▶ **ACTIVITY**: Note each line in the data holding the string "entry" and report it.

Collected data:
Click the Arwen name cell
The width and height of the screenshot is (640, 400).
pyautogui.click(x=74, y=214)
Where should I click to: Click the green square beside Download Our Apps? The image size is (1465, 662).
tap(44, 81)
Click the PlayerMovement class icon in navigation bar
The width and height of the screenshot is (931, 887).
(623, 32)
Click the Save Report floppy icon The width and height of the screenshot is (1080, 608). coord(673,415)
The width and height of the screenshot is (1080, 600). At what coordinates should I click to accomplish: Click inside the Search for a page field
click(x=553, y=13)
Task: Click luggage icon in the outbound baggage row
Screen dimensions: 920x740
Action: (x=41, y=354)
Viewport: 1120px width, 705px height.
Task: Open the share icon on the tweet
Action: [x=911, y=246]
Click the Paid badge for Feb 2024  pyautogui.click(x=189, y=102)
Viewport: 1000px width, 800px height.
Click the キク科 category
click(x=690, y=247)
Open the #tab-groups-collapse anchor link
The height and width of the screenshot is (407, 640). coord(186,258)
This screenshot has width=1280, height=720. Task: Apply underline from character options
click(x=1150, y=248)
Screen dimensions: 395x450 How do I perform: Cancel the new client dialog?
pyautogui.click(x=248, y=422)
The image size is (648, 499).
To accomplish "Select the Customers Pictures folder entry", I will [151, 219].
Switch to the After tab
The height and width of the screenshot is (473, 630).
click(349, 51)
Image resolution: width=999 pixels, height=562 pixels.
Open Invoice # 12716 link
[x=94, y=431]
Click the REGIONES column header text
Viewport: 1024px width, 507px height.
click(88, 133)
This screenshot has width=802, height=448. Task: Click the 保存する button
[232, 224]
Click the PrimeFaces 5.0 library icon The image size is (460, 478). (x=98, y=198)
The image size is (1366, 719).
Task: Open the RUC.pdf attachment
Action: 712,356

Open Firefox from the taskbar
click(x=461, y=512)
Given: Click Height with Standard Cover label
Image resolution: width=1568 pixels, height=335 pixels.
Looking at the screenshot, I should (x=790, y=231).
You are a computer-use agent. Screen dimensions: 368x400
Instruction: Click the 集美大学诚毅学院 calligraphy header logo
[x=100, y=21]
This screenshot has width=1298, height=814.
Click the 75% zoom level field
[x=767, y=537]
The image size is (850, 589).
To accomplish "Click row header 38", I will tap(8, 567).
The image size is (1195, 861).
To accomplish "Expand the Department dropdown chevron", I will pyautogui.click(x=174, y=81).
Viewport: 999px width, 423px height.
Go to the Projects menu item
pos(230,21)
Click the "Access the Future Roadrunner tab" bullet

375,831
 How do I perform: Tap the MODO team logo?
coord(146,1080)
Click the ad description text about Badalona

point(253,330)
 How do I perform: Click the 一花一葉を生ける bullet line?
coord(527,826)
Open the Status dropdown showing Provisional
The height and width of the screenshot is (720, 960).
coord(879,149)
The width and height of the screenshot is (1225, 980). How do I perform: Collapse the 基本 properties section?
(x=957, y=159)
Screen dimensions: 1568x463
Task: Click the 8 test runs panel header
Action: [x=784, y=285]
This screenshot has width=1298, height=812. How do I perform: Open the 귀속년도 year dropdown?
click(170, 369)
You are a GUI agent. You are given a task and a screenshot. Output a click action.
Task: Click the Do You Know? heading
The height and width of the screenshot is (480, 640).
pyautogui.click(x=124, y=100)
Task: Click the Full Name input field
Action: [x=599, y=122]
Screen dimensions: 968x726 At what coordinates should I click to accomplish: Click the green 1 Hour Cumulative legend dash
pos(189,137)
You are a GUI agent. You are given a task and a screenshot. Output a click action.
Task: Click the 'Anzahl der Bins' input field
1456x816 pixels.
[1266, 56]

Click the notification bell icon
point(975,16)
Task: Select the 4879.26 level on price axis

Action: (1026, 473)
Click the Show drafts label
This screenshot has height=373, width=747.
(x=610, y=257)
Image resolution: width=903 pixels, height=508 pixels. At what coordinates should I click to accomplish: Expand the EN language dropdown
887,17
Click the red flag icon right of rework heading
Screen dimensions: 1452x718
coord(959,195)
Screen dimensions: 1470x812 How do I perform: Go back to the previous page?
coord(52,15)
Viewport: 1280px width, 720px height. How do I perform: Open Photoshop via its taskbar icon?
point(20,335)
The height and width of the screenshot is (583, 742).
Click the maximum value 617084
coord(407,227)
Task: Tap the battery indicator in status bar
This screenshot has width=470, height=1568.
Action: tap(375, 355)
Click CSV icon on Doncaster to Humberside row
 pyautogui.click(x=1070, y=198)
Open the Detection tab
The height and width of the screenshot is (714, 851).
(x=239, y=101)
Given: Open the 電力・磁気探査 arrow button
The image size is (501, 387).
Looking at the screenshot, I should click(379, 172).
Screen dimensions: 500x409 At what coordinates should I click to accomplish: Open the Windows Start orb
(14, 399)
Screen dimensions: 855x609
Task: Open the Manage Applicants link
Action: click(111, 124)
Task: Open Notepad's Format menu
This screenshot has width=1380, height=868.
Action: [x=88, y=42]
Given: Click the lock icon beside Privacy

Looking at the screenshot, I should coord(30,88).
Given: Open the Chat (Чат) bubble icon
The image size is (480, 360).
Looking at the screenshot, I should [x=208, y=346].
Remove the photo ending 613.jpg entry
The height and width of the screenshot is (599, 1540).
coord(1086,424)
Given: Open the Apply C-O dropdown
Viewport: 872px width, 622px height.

▶ **SOLUTION**:
To accomplish "Select the Customers Pictures folder entry", I will [151, 219].
Remove the photo ending 613.jpg entry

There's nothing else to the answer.